Il avait 48 ans quand on avait perdu sa trace. Il avait été dénoncé, arrêté et torturé sous les yeux des siens et notamment sous les yeux de sa fille Lucie, qui était alors âgée de cinq ans. Puis Stefan avait été déporté par les nazis dans le tout dernier train de déportation ayant quitté la France, au départ de Tourcoing le 1er septembre 1944, soit à peine trois jours avant la libération de la ville par les Anglais : « le train de Loos ». Et puis, plus rien. Personne n’avait jamais su ce qu'il était advenu de Stefan. Il était mort sans doute mais où, quand, comment ? Le deuil pour Lucie et sa famille n'avait pas été facile.
75 ans plus tard
Voilà que j’étais en train de suivre méthodiquement la trace de Stefan, à partir notamment du livre de référence sur ce sinistre train. Et le portrait du père de Lucie se dessinait de plus en plus nettement. Lucie avait dit d’accord : « Pour transmettre à mes enfants ! » J'avais donc déjà passé plusieurs heures à l'écouter, ses souvenirs comme ses silences.
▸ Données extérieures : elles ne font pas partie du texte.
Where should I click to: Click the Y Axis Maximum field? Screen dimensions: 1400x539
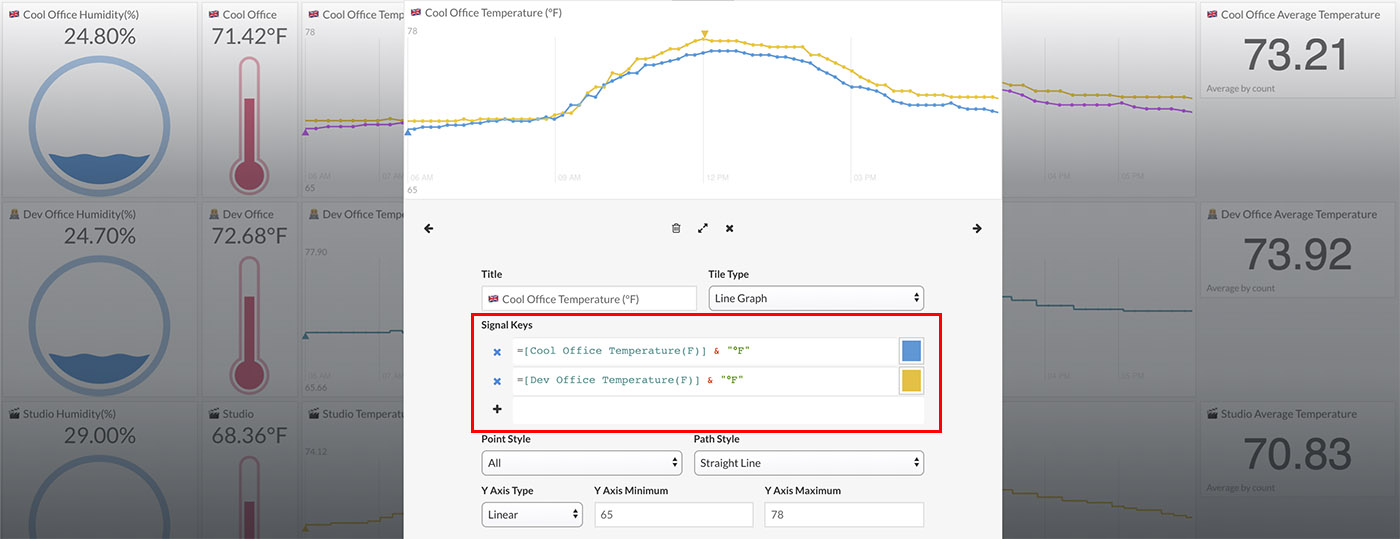(843, 515)
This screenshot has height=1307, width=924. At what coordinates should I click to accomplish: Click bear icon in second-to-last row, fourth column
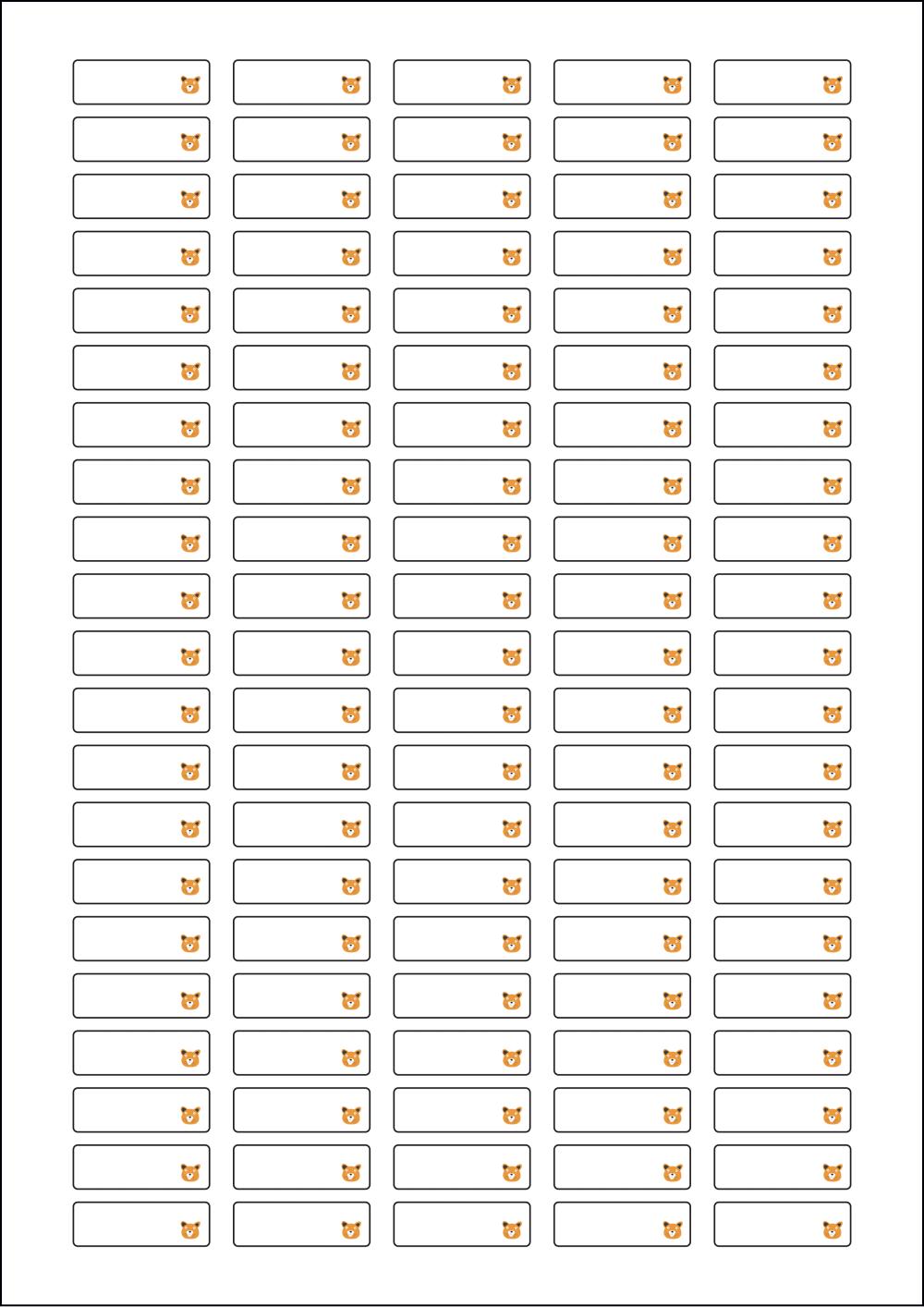(672, 1172)
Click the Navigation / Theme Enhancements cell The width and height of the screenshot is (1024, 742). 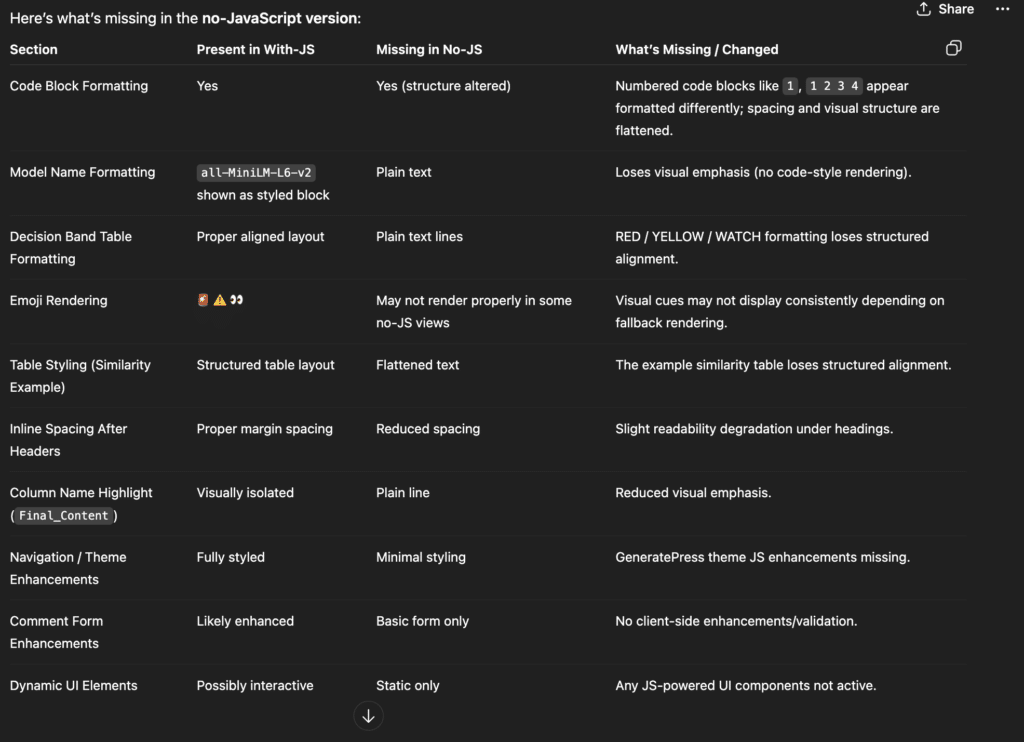click(x=68, y=568)
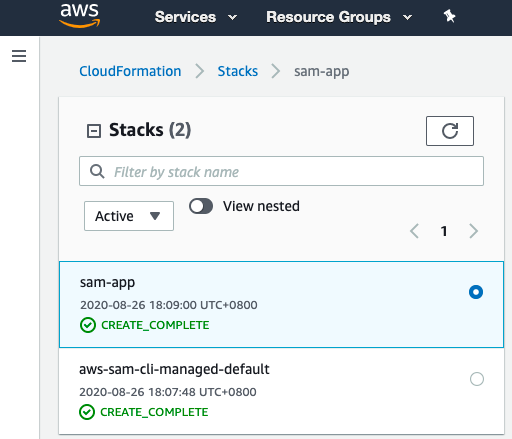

Avec son aval, j’avais aussi reconstitué son arbre généalogique, déniché de vieilles cartes postales, de vieux atlas et des articles de presse riches d’enseignements, retrouvé le dossier professionnel de Stefan, retracé l'histoire de son réseau de résistance – dont Lucie ne savait presque rien – ou encore exhumé des archives judiciaires pour croiser son témoignage avec ceux du procès de la dénonciatrice de son père. J’avais lu de savants ouvrages au cœur de l’historiographie de la Pologne, de l’exploitation minière dans le nord de la France mais aussi bien sûr des deux guerres mondiales. Enfin, j’avais déjà structuré le récit et peaufiné l’écriture. J’étais, de fait, en train d'écrire avec Lucie sa biographie familiale.
Et puis un jour…
J'ai découvert presque par hasard une option de recherche sur un site d'archives de la Seconde Guerre mondiale. Et là, après avoir essayé plusieurs orthographes de son nom polonais, j'ai retrouvé la trace de Stefan ! Incrédule et franchement tremblante, pour ne pas dire ahurie, j’ai eu accès à son destin. Si bien que, peu après, j’ai raconté à Lucie dans quelles circonstances, malheureusement épouvantables, avait disparu son père. Ce jour-là, Lucie n’a pas retrouvé ce père ni réparé son enfance mais elle a pu « mettre un point final là où il y avait toujours eu un point d'interrogation ». Et elle a pu transmettre un récit à ses enfants. Ce jour-là, j'ai fait le lien entre mon goût pour les histoires des gens et pour l'Histoire du monde. Ce jour-là, j’ai su que je voulais devenir biographe pour particuliers.
Depuis, j'ai professionnalisé ma démarche en me formant chez Aleph Ecritures et obtenu la Certification de Biographe en 2024. Depuis, j’ai écouté beaucoup d’autres histoires qui, chacune à leur manière, ont laissé leur trace et… une biographie.